Fig. 6.
Bupivacaine impairs glioblastoma growth and augments bevacizumab efficacy in vivo. (A) Bupivacaine pre-treatment (GI50 for 24 hours) in vitro reduces tumorigenicity of T10 GBM cells intracranially implanted in the frontal lobe of immunocompromised mice (n = 5 per arm). (B) Bupivacaine treatment (intratumoral injection at 1 mg/kg on alternate days for 2 weeks) reduces PFKM, KIF11, and NBS1 expression in GBM tumors grown in immunocompromised mice.

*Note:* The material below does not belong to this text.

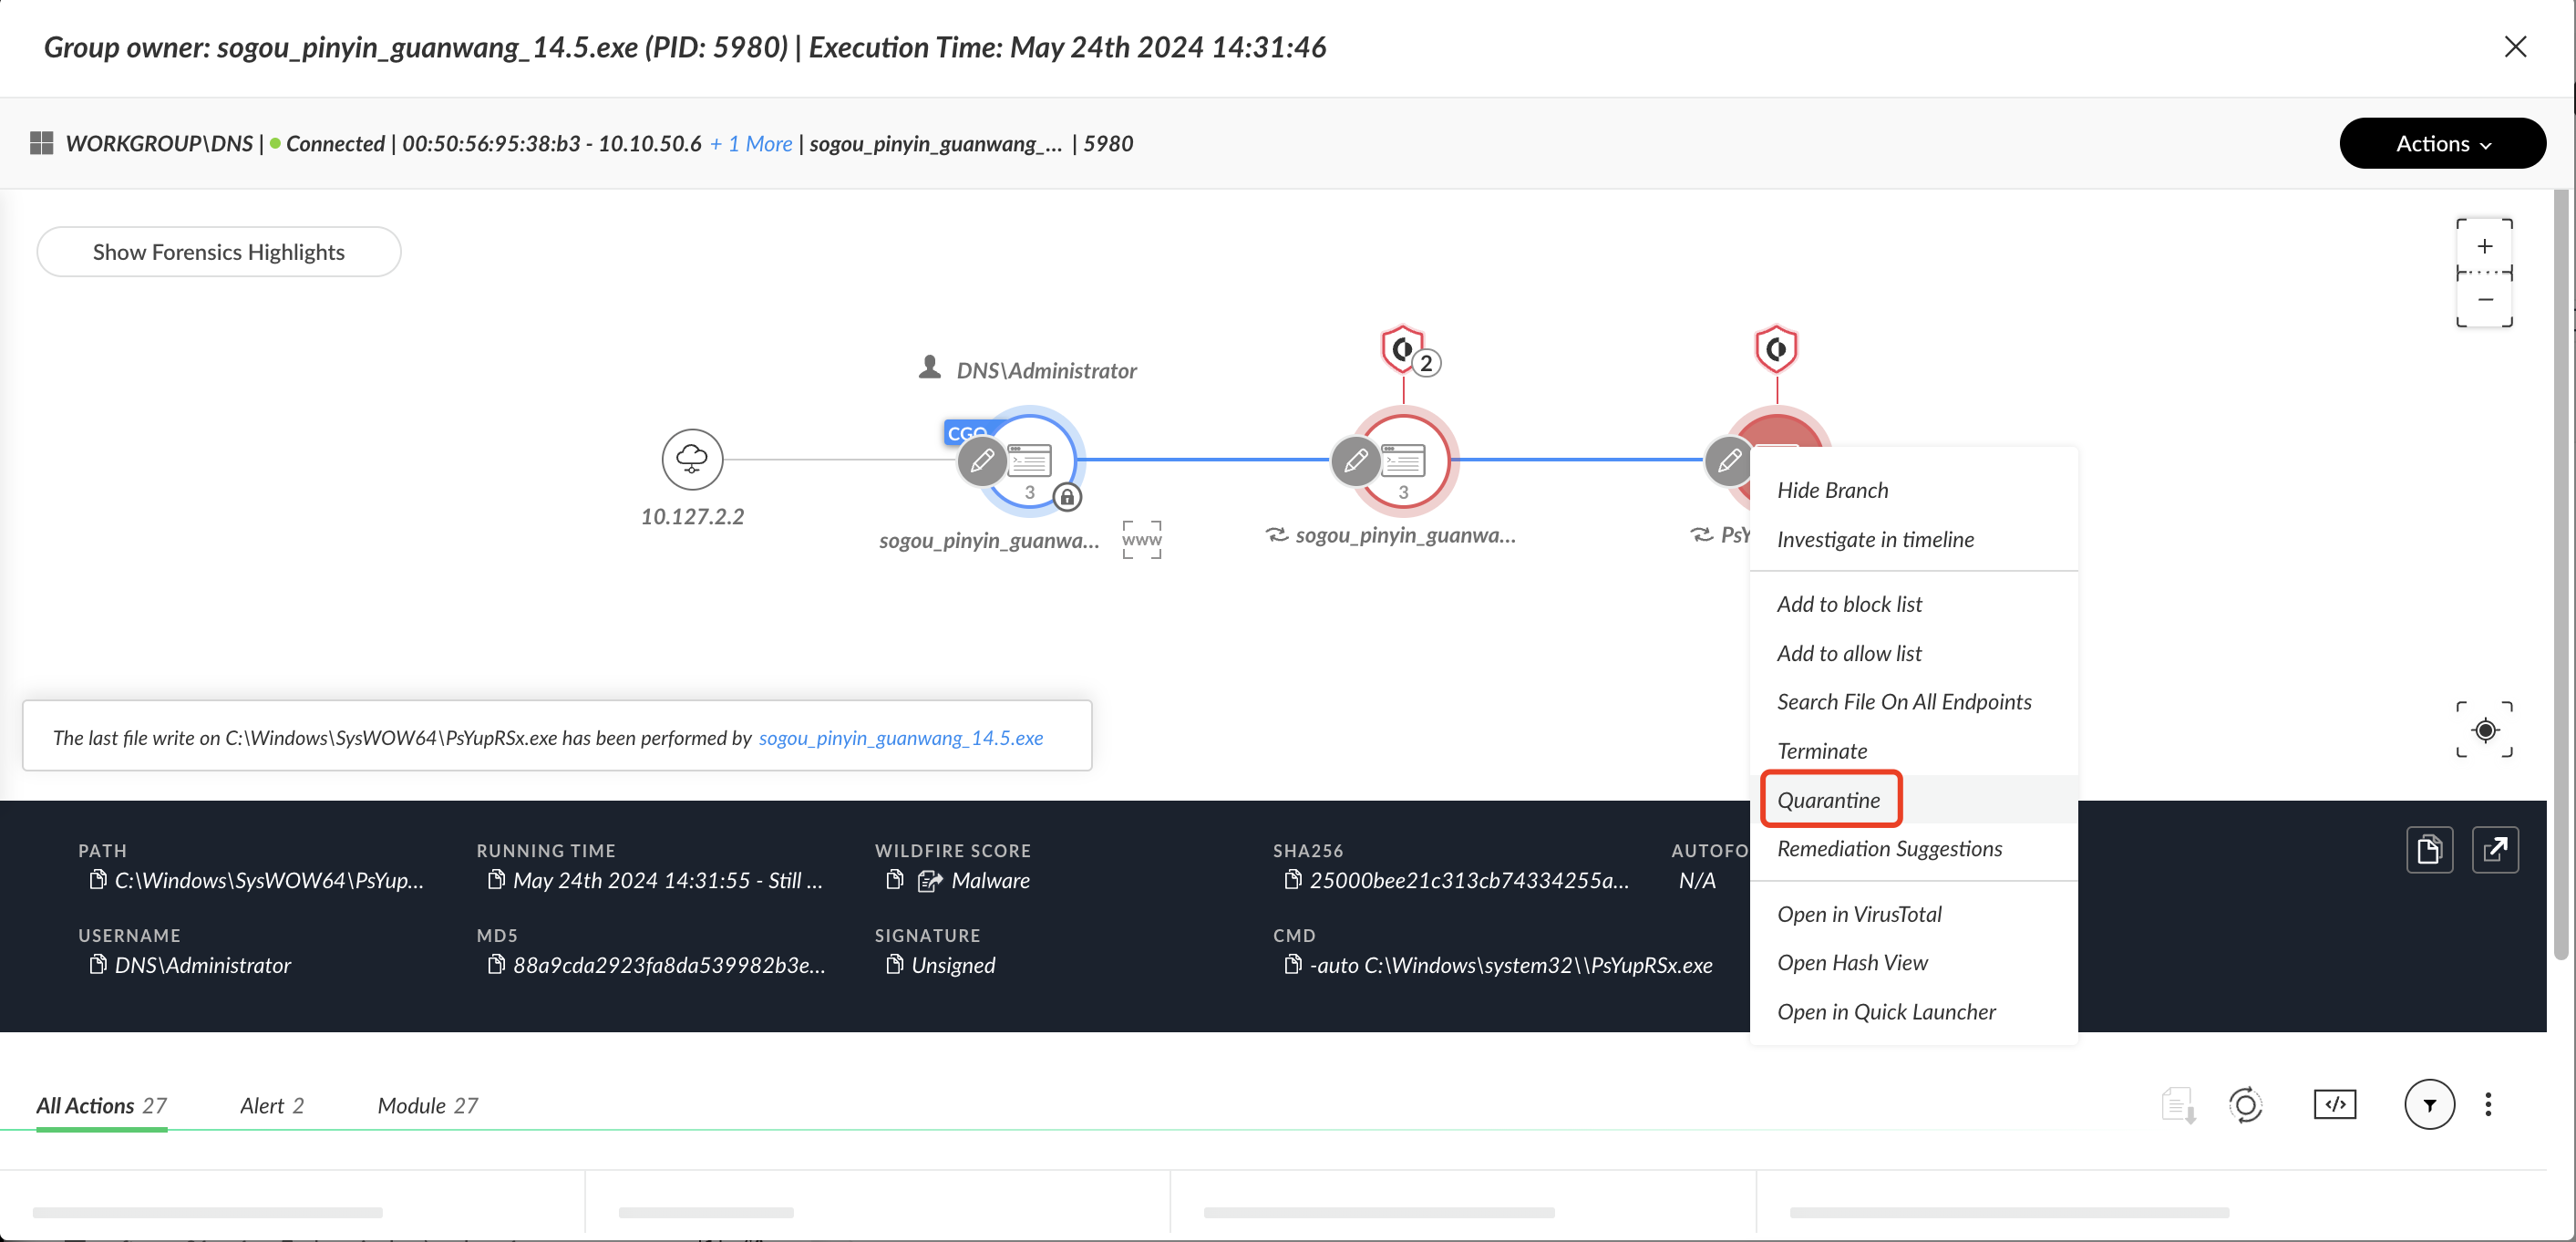The width and height of the screenshot is (2576, 1242).
Task: Click the pencil/edit icon on left node
Action: click(x=981, y=459)
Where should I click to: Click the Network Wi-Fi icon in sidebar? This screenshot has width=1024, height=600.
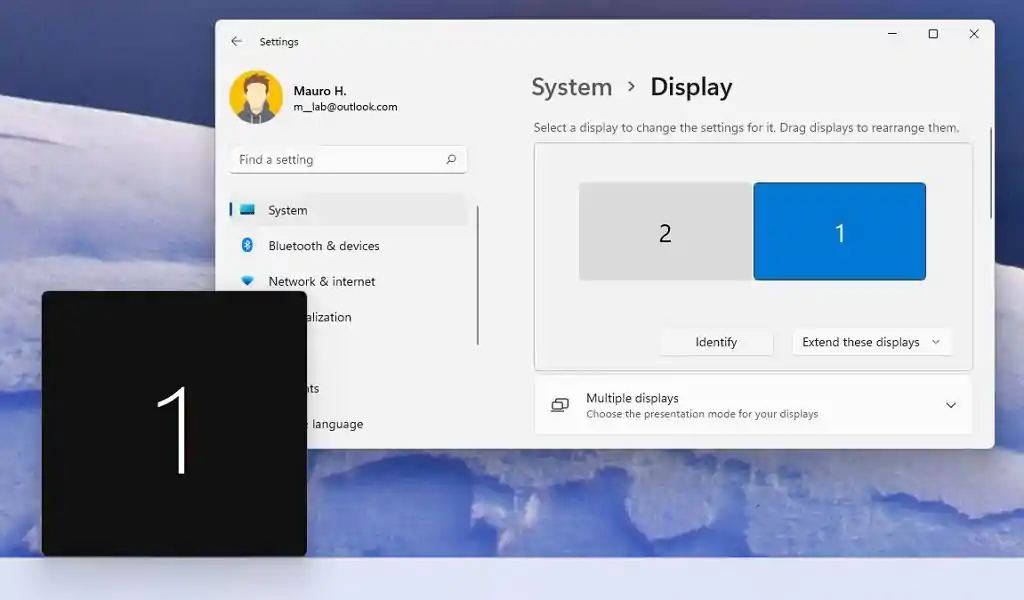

Loading control: GAPDH. Combinational bupivacaine and bevacizumab therapy inhibited tumor growth with a greater efficacy than either of the monotherapies in subcutaneous (C) as well as (D) in orthotopic GBM xenograft model. Treatment was given on alternate days for 3 weeks: (i) vehicle PBS intraperitoneally and vehicle artificial cerebral spinal fluid intratumorally via a guide screw; (ii) 5 mg/kg bevacizumab/BEV intraperitoneally; (iii) 1.5 mg/kg bupivacaine/BUPI intratumorally via a guide screw; and (iv) the combination of bevacizumab/BEV and bupivacaine/BUPI. (E) H&E analysis and immunohistochemistry assessment of CD34 biomarker in representative coronal brain sections confirmed reduced tumor burden, parenchymal invasion, and vascularization (arrows) in animals co-treated with bevacizumab and bupivacaine. Scale bar = 100 µm.
Significance is determined by log-rank test (A, D) or t test (C), where data are shown as mean ± SEM (*P < .05, **P < .01, ***P < .001).